Énoncé de l'exercice — Reproduisez mot pour mot, s'il vous plaît, l'extrait du texte sur le Code de l'aménagement du territoire et de l'urbanisme qui va de « A ce jour, aucun » à « ou d’autres détails. ».

A ce jour, aucun Schéma directeur d’agglomération établi en conformité avec le Code de l’aménagement du territoire et de l’urbanisme (Catu) n’a été approuvé dans les formes légalement prévues, ce qui remet en cause leur opposabilité et confirme la volonté d’opacité sur la ville. A titre anecdotique, mais révélateur, le mot «ville» apparaît 6 fois dans le Catu en vigueur, qui compte 237 pages, dans des locutions anodines où il est question de gaz de ville, d’agglomérations nommément désignées nécessitant l’élaboration d’un schéma directeur d’aménagement (SDA) ou d’autres détails.
Pourtant, ce même Catu avait prévu l’instauration d’un Comité interministériel pour l’aménagement du territoire (Ciat) avec notamment pour mission «d’arrêter les grandes options d’aménagement du territoire, d’assurer la cohérence spatiale entre les différents programmes d’aménagement et d’équipement et de donner son avis dans le cadre de ces attributions sur… les grands programmes de développement des villes.»
A ce jour et depuis 1994, le Ciat a dû se réunir une ou deux fois et pour ne rien décider.

Lignes enregistrées —
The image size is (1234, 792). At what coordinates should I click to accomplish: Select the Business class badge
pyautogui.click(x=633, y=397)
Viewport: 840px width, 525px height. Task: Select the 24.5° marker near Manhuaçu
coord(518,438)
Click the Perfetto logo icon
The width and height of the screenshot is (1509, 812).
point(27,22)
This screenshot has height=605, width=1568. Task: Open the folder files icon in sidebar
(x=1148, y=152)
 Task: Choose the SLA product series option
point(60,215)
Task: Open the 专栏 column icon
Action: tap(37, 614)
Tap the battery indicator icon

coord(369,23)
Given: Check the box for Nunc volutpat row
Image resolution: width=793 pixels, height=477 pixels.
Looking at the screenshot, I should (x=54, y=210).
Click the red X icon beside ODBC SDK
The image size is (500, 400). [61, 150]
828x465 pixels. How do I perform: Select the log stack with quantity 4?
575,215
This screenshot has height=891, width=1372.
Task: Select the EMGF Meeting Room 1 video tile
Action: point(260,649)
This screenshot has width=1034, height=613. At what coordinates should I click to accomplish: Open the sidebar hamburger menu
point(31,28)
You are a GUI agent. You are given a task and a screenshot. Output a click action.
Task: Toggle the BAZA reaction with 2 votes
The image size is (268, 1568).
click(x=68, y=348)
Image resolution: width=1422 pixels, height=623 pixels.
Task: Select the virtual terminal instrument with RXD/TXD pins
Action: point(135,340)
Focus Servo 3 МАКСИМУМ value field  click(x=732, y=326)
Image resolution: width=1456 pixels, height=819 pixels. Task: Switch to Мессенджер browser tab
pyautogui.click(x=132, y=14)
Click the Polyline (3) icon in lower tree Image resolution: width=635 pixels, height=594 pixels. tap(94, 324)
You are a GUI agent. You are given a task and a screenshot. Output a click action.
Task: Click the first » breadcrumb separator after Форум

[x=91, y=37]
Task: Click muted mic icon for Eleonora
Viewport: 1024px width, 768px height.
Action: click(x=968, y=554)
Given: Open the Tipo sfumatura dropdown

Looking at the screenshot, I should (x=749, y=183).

Solution proposée —
A ce jour, aucun Schéma directeur d’agglomération établi en conformité avec le Code de l’aménagement du territoire et de l’urbanisme (Catu) n’a été approuvé dans les formes légalement prévues, ce qui remet en cause leur opposabilité et confirme la volonté d’opacité sur la ville. A titre anecdotique, mais révélateur, le mot «ville» apparaît 6 fois dans le Catu en vigueur, qui compte 237 pages, dans des locutions anodines où il est question de gaz de ville, d’agglomérations nommément désignées nécessitant l’élaboration d’un schéma directeur d’aménagement (SDA) ou d’autres détails.